I’m prepared to eat a lot of crow on this one. Before seeing it, every time World War Z crossed my mind, the only thing I could think of was the truly awful-looking CGI. That’s absolutely a part of the movie, but it’s by no means the entirety of it. Upon leaving the theater, I was quite pleasantly surprised. So much, in fact, that I think everyone should go see it if the opportunity arises. You should more-or-less know what you’re getting yourself into: Brad Pitt with golden, almost-flowing locks and a global zombie infestation. Regardless of what you might have heard about WWZ’s troubled production, Pitt’s locks hold up mightily in the face of certain death, and the movie is all the better for it.
I joke about his hair because I’m jealous, but Pitt’s on-screen charisma goes a long way. I wouldn’t put his performance in WWZ anywhere near his best work, but it’s still fun to watch him globe-trot in an attempt to prevent a near-apocalypse from turning into a full-blown one. His character doesn’t give him much to do in the way of flexing his acting chops, but at the same time, I don’t feel like it’s necessary.
Pitt plays Gerry Lane, a former U.N. worker tasked with figuring out the answer to a viral outbreak that turns people into mindless biting machines. To make the attempt, Lane has to stow his family aboard a naval carrier while he flies around the world following clues as to the outbreak’s origin and potential cure. On that note, I really like the relationship between him, his wife (Mireille Enos), and his two daughters. They admirably serve as the anchor to everything else going on, and while it works for the majority of the movie, his family is unceremoniously dumped from the story toward the end. Doing so is a mistake, because the fleeting conversations they’re able to have with each other over a barely-working cell phone remind everyone what he’s really fighting for.
As for what he’s fighting against, it’s a god-awful mishmash of zombie crowds that swirl and twirl around each other like a tidal wave of ants. It’s laughable, and no amount of finessing can explain away how (former) human beings are able to move like that. Thankfully, there are times when individual zombies are needed, and in those instances, they look great. Nothing will ever replace real blood, sweat, and tears, and a scenario during the last quarter of the movie is a testament to that notion. I won’t describe it, since I’d call it the highlight of the movie; suffice it to say that it doesn’t involve any sweeping helicopter shots of zombie hoards, as the trailers are all-too-ready to display.
If you’ve seen Quantum of Solace, then you’re aware of how WWZ’sdirector, Marc Forster, handles action sequences; namely, he fails at them. Just imagine the hurried shaky-cam of the Bournemovies but without proper spacing or coherence. Quantum is particularly bad about this, and while there are several instances of incomprehensible action in WWZ, it doesn’t happen with enough frequency to ruin the whole experience. Still, it’s worth mentioning, since I did notice myself throwing my hands up in frustration a couple of times and whispering “Damn you, Marc Forster!” as Pitt tangles with a zombie up-close.

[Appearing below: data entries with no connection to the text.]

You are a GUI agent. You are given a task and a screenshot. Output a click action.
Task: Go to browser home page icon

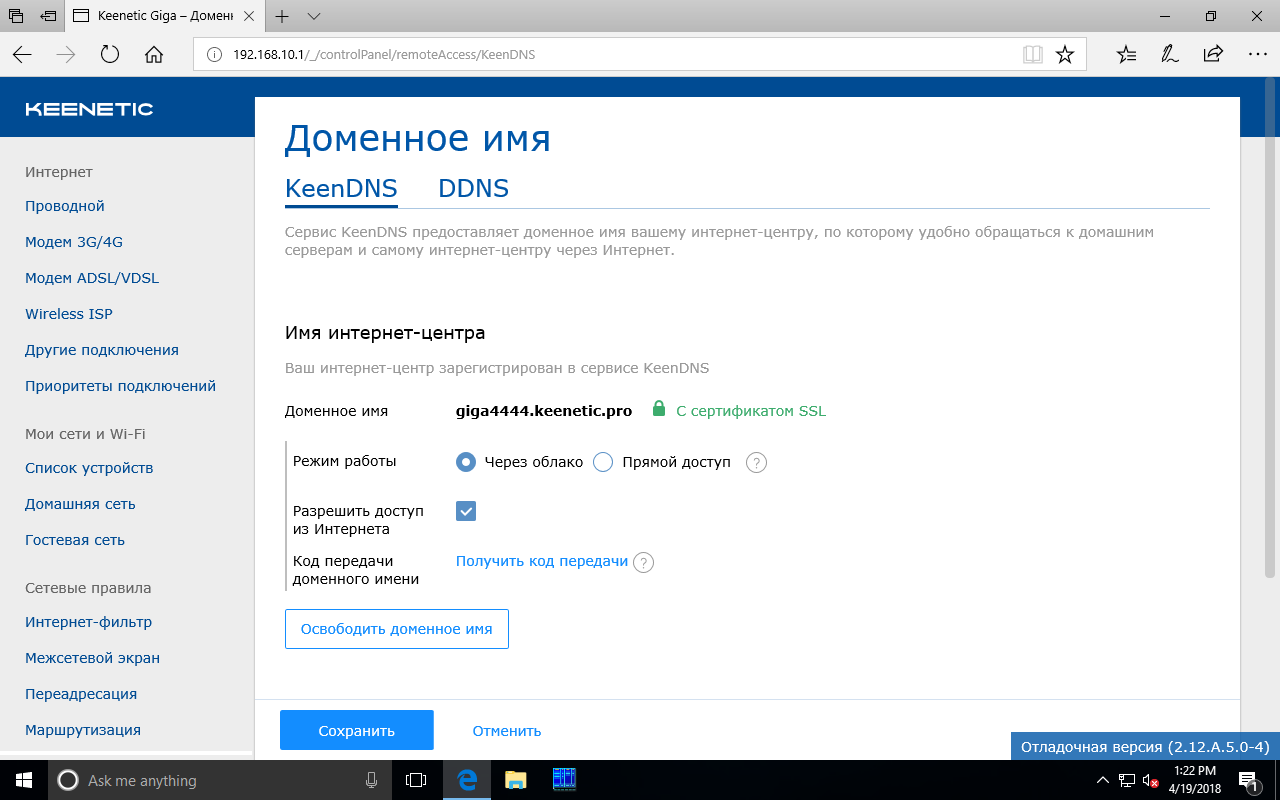154,55
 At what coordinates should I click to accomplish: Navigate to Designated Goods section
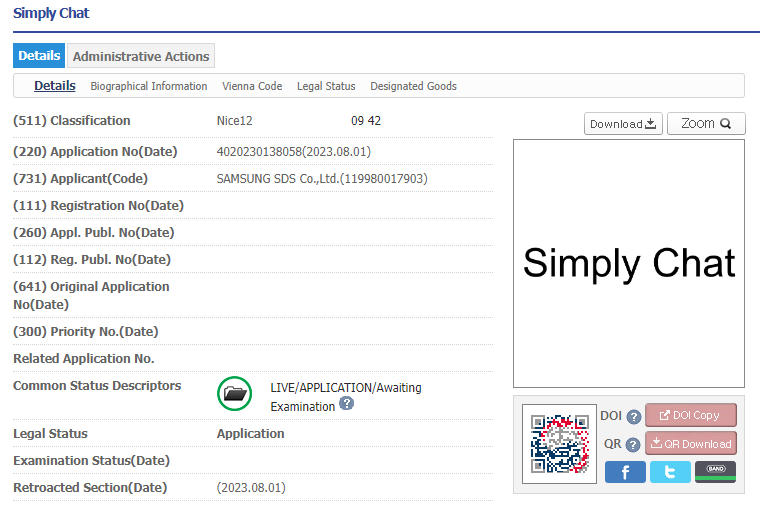pos(413,86)
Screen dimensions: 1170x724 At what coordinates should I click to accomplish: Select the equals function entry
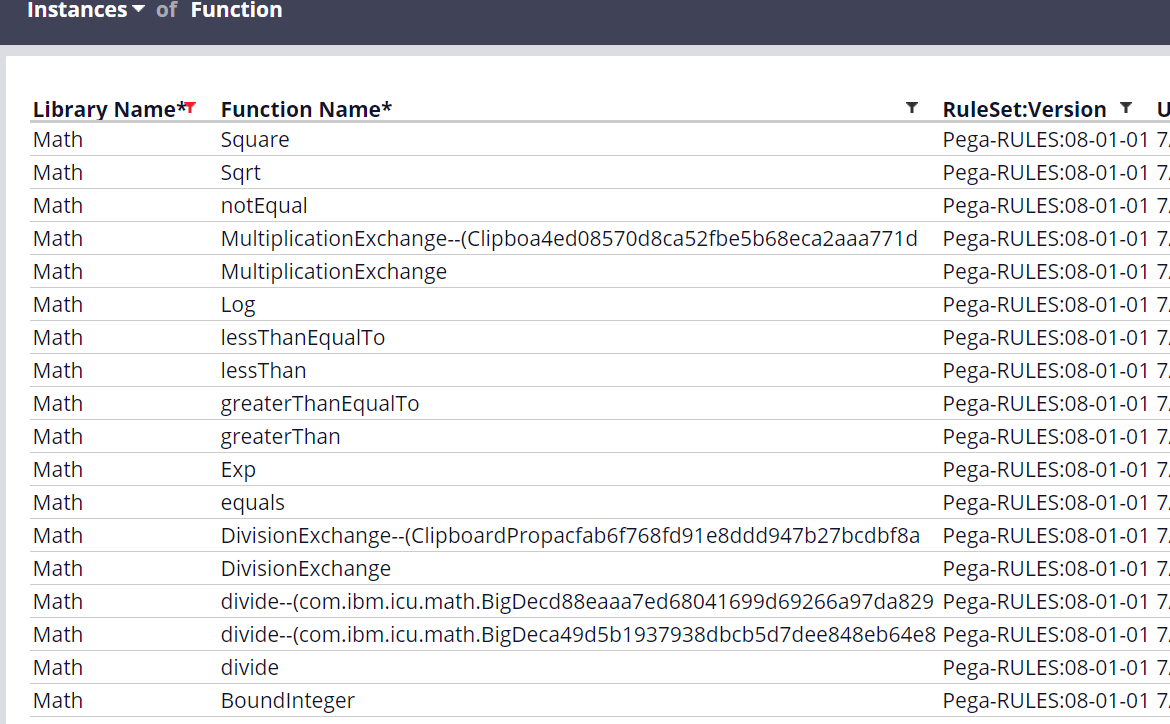(x=252, y=503)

That and the CGI zombies are the most damning things I can say about WWZ. It’s the Brad Pitt show, and in that respect, the whole thing works by virtue of being carried on his capable shoulders. There’s actually not terribly much gore for a zombie flick, but I don’t mind that at all. Like I’ve been saying, it’s all about the characters and the situations both them, and the world, are in. I’m also grateful that the movie almost totally shies away from the cliché of the living being more dangerous than the undead. That will probably always be true, but at this point, the theme has been beaten into the ground, stomped, and then beaten some more with steel-toed boots for good measure. I get it: humans can be really shitty to each other when problems arise. WWZ doesn’t much concern itself with that, so a big sigh of relief is due on that front.
The only other thing I can think of that doesn’t work in the movie’s favor is a certain aspect of the ending. Once the conflict of the story is resolved, it feels like the situation and characters are rushed toward the credits. I’m aware of an alternate ending floating around the internet, but I have yet to look at it. Maybe that one is better, but as for the one on the screen, another five minutes or so focusing on the aftermath of the outbreak could have gone a long way in the name of solid closure.
Oddly enough, I didn’t notice any of the typical ill effects of having Damon Lindelof rework the theatrical ending, which is a small miracle in-and-of-itself. Rushed as it is, there aren’t any of his trademark logical flaws or any signs of his penchant for mystery. Maybe he should just “fix” endings from now on instead of writing whole scripts. All this is to say that WWZ genuinely surprised me. The drama is engaging; the characters and situations are down-to-earth; and man, I want Brad Pitt’s hair. Don’t let the trailers fool you like they did me.